5. Prepare for ART Launch
After the plan and stakeholders have been defined, preparing the ART for launch is the next step. In contrast to the implementation plan, the ART launch defines the boundaries and context-specific to your team and project. Building an Agile Release Train canvas and timeline will enable every member to understand the parameters of work.
6. Train Teams and Launch the ART
Despite the training done previously, some team members may be still lag in training. For a complete understanding of their roles at the Agile framework level and their deliverable, many organizations choose to hold a specific team training session where the ART launch is introduced. This step aims to fully align the team into their roles and get every member ready for launch. The launch usually takes place following the completion of the first program increment planning event held.
7. Coach ART Execution
While the launch has been a success, a particularity of SAFe is continuous coaching and iterative learning opportunity. Inspecting the work being done in increments and adapting to the strengths of the ART with continual improvement is what is distinct from this framework. This step is not a step at all. It is the stream of events where knowledge becomes understanding, and all previous learning is put to practice. For organizations new to this methodology, we will often recommend having specialized coaches at the beginning supporting these processes.

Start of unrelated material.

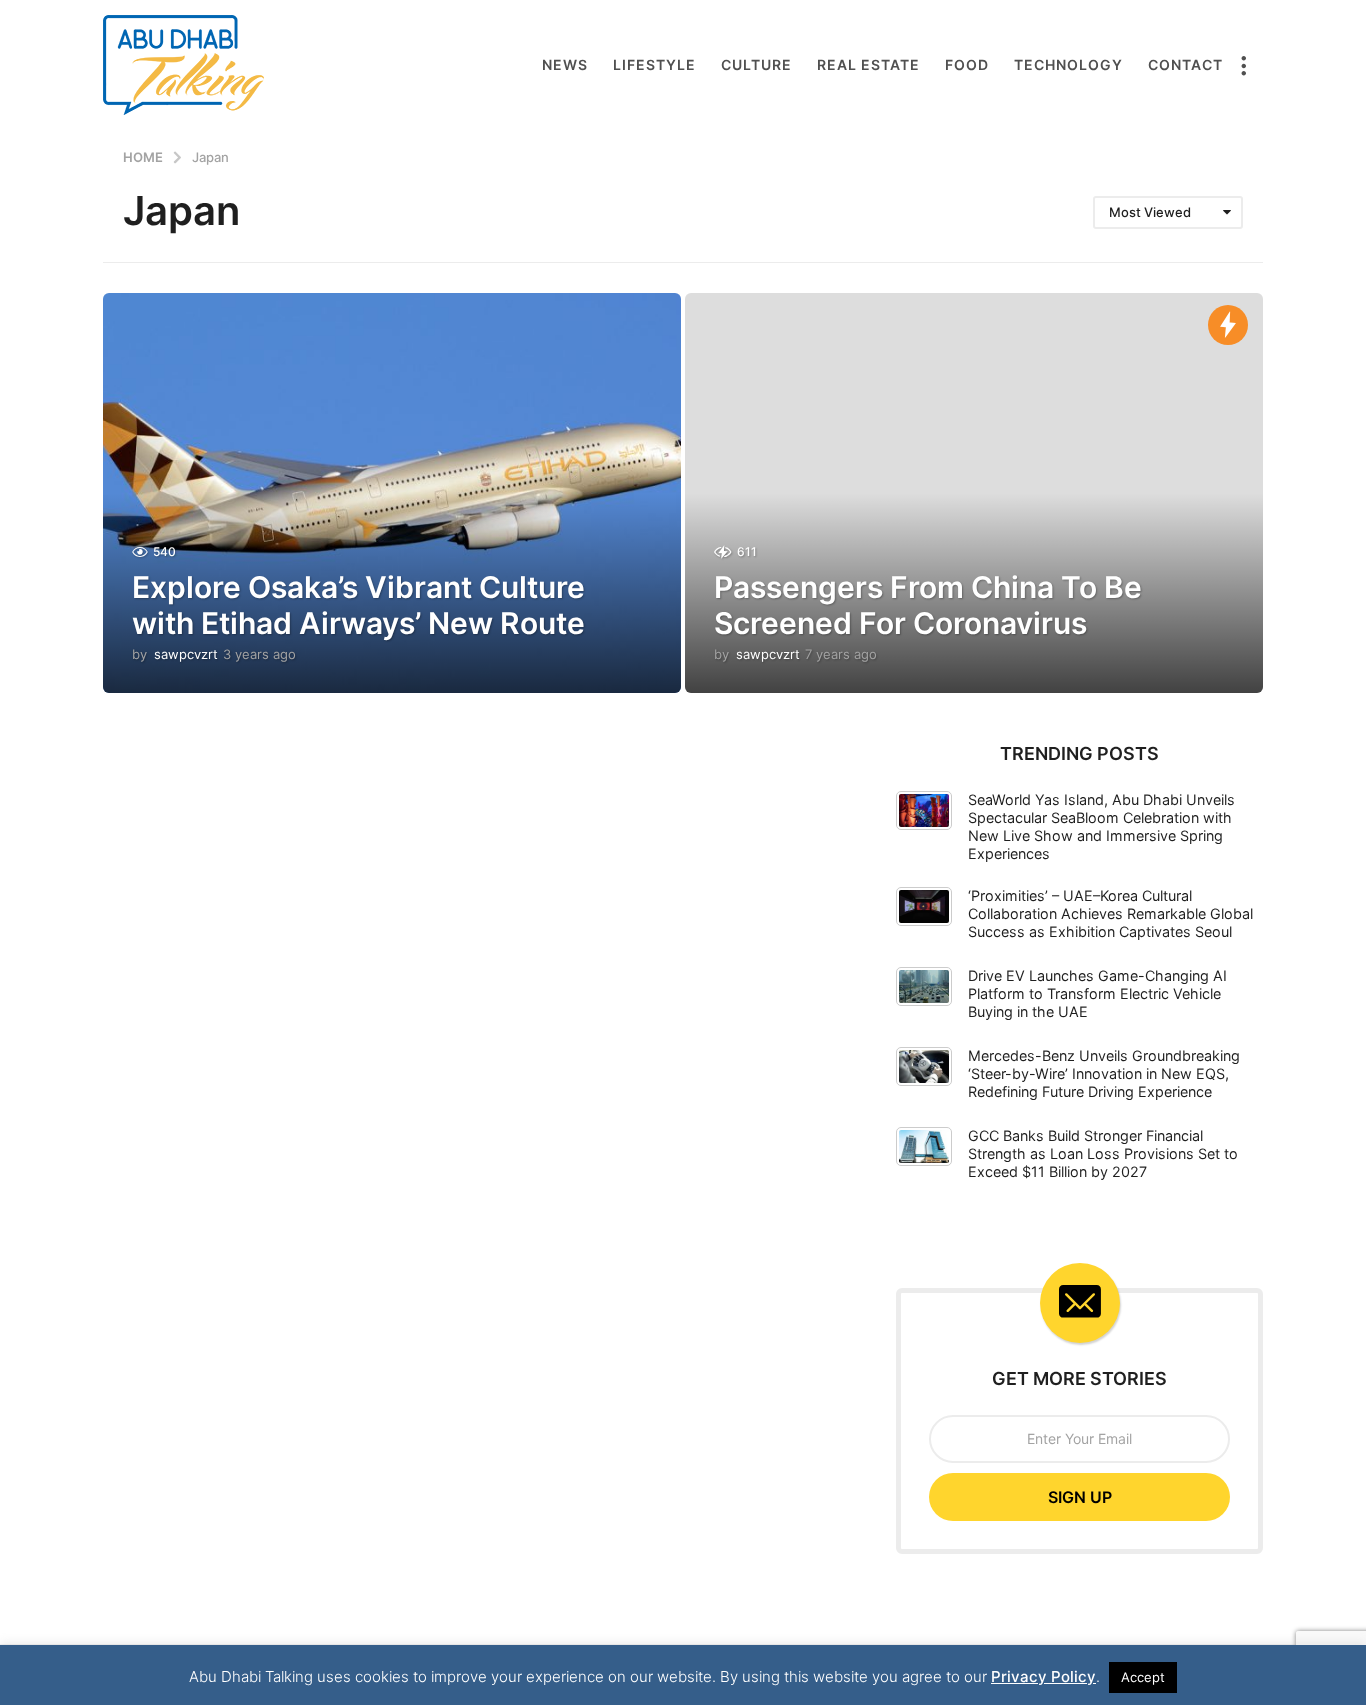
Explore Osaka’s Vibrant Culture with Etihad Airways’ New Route (358, 605)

8. Launch More ARTs and Value Streams
Once the first ART is in action, it is time to truly put all the values learned into launching more ARTs. The success of one will pave the way for the success of the more. Launching more ARTs and value stream will translate into a bigger return for the enterprise. This is where the lean, iterative process is applied.
9. Extend to the Portfolio
With an implemented SAFe system, the team is in full force, meeting value, deliverable in increments, and at the right time. The next step is to extend this implementation into enterprise portfolio management.
The tenth and final step in the SAFe implementation in an enterprise is to accelerate. Here, the Agile system and Lean principles are the norms. Hence, it is left to the entire model to leverage the learning and successes, measuring the performance, and apply the learning to the entire enterprise.
Choose a good SAFe Software
While following the given implementation roadmap is essential. Choosing the right software solution to visualize the different processes is crucial to a good start into your SAFe journey.
There are a few software tools for SAFe on the market, but we prefer to use Agile Hive. It plugs straight into your existing Jira workspace, allowing you to:
- Automated reports for all SAFe levels
- All new PI Planning with Program & Breakout Boards
- Create new Teams, ARTs, Solutions, or Portfolios in seconds - configuration & boards provided out of the box
- Accurate SAFe® artifact hierarchy & transparency in every issue
- Dynamic navigation menu based on your enterprise levels
- Calculated fields for the WSJF
Want to try SAFe in Jira? Sign up for our free 30-day trial to see the benefits for you and your team.
SAFe is a prescriptive guideline to help organizations apply lean and agile practices. With accelerated innovation and speed delivery becoming the norm, it is imperative to find sustainable ways for the team to collaborate and scale.
While Agile principles have long been utilized by small teams and the startup world, SAFe opens the doors for broader sized teams to take advantage of the same principles. With the right preparation and the right software tools, SAFe implementation becomes a hassle-free experience.